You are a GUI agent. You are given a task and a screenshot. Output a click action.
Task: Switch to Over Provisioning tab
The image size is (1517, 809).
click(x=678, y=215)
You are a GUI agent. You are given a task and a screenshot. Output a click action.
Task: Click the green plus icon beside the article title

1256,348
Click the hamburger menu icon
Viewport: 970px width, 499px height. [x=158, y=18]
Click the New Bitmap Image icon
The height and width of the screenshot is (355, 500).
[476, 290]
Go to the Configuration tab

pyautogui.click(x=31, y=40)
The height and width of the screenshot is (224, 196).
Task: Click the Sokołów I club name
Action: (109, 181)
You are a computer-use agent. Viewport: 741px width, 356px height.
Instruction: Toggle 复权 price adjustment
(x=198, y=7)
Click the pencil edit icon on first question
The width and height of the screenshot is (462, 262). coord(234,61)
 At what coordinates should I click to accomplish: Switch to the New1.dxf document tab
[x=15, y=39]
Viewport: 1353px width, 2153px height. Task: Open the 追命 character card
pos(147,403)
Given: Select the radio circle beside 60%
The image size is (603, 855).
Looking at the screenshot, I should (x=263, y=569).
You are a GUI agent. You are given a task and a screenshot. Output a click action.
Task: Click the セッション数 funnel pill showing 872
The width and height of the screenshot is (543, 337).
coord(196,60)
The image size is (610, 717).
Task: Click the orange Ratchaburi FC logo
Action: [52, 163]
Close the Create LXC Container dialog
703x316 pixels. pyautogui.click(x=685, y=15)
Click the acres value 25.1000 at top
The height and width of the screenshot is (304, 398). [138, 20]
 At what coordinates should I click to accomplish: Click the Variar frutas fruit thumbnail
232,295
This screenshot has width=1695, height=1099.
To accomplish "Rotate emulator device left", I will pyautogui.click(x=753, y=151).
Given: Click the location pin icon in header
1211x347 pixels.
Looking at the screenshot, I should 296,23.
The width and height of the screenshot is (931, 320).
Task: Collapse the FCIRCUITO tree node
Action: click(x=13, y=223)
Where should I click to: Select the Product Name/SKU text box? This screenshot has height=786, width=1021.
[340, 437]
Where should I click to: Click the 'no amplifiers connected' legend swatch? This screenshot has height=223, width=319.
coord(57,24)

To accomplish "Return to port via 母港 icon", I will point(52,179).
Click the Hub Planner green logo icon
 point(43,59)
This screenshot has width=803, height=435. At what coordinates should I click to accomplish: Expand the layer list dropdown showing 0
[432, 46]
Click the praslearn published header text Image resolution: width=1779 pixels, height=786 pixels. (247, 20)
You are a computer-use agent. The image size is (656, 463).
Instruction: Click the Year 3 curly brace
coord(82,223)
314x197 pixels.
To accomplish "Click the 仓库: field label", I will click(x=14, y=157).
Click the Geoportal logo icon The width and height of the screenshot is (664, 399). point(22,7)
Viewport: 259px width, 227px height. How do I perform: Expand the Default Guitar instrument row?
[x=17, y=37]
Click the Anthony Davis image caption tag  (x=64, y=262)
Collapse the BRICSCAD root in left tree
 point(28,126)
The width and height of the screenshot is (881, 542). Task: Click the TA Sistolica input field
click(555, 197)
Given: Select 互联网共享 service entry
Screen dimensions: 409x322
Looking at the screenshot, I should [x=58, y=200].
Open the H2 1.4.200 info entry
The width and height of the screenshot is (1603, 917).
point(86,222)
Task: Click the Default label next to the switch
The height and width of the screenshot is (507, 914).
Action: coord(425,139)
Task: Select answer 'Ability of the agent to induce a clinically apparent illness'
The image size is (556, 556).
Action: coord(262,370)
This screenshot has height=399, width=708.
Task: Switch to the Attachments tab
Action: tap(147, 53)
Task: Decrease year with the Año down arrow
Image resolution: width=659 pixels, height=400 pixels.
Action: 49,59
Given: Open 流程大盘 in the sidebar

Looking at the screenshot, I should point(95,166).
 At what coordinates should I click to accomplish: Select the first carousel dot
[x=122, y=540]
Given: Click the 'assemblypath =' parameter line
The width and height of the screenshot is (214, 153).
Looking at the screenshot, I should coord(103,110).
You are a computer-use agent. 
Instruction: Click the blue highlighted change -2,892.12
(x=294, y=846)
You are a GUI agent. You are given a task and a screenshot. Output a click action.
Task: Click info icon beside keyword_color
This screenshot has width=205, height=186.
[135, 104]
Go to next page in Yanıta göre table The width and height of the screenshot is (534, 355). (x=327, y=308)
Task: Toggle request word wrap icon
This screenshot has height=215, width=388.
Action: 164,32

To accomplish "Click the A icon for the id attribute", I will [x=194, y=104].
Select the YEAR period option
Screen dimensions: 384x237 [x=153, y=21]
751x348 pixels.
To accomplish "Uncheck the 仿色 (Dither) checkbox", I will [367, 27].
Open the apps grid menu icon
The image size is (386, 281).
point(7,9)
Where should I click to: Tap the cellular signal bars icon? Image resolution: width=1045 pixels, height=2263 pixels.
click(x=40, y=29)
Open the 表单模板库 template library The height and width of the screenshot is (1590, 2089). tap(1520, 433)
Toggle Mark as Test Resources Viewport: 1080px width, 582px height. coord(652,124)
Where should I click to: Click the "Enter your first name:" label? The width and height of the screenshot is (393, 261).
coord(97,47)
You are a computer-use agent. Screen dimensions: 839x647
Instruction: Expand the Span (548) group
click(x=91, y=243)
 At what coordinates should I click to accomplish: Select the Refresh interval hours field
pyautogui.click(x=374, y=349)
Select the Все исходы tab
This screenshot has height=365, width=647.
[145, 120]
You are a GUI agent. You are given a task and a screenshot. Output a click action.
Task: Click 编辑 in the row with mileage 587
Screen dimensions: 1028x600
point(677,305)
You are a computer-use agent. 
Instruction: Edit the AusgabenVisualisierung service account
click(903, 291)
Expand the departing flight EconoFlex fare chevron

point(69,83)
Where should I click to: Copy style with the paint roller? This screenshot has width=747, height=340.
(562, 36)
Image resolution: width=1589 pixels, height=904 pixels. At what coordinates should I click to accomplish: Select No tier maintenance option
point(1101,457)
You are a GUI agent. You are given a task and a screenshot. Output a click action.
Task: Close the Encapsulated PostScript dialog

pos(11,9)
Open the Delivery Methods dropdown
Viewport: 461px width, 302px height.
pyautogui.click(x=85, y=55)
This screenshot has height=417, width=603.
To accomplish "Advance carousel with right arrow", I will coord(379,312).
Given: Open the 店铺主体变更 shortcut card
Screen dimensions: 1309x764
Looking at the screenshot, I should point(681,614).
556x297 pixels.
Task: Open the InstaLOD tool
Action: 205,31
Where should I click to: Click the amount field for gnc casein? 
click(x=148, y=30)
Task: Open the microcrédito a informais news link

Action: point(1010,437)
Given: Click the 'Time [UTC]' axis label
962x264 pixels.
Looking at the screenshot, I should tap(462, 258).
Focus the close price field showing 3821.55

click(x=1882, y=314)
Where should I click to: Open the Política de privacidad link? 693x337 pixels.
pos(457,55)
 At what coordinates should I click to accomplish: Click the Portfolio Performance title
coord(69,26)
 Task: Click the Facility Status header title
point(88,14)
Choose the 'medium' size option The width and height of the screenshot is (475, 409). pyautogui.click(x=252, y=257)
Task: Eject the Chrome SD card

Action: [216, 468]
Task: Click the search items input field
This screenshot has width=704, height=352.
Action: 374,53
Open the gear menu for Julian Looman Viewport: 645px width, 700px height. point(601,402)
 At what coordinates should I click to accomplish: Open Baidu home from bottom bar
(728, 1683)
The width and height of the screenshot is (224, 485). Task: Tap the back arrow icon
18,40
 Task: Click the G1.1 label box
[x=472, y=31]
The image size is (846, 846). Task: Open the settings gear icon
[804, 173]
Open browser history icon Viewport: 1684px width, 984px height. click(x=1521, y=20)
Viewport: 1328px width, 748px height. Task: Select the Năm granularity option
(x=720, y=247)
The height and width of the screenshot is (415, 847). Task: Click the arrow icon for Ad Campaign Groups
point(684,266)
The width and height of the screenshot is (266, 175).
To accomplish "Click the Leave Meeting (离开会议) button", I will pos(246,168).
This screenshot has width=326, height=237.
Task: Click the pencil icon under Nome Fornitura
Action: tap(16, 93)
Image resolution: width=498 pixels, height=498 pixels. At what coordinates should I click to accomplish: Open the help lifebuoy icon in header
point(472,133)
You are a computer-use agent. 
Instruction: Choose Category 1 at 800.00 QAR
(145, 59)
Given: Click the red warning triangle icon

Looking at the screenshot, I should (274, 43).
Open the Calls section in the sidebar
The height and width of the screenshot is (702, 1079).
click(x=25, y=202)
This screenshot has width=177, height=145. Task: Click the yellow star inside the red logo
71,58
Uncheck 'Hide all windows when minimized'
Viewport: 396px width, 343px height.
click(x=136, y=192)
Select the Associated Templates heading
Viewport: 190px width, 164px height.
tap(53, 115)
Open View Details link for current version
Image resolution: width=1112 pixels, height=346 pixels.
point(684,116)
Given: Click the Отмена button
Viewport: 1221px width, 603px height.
────────
TASK STATEMENT:
Arrange the records starting at the line containing "Given: Click the 'Time [UTC]' axis label" and ending at the line containing "pos(457,55)" as a numbered list, leaving out blank lines.

SOLUTION FOR THIS EXERCISE:
1. Given: Click the 'Time [UTC]' axis label
2. 962x264 pixels.
3. Looking at the screenshot, I should tap(462, 258).
4. Focus the close price field showing 3821.55
5. click(x=1882, y=314)
6. Where should I click to: Open the Política de privacidad link? 693x337 pixels.
7. pos(457,55)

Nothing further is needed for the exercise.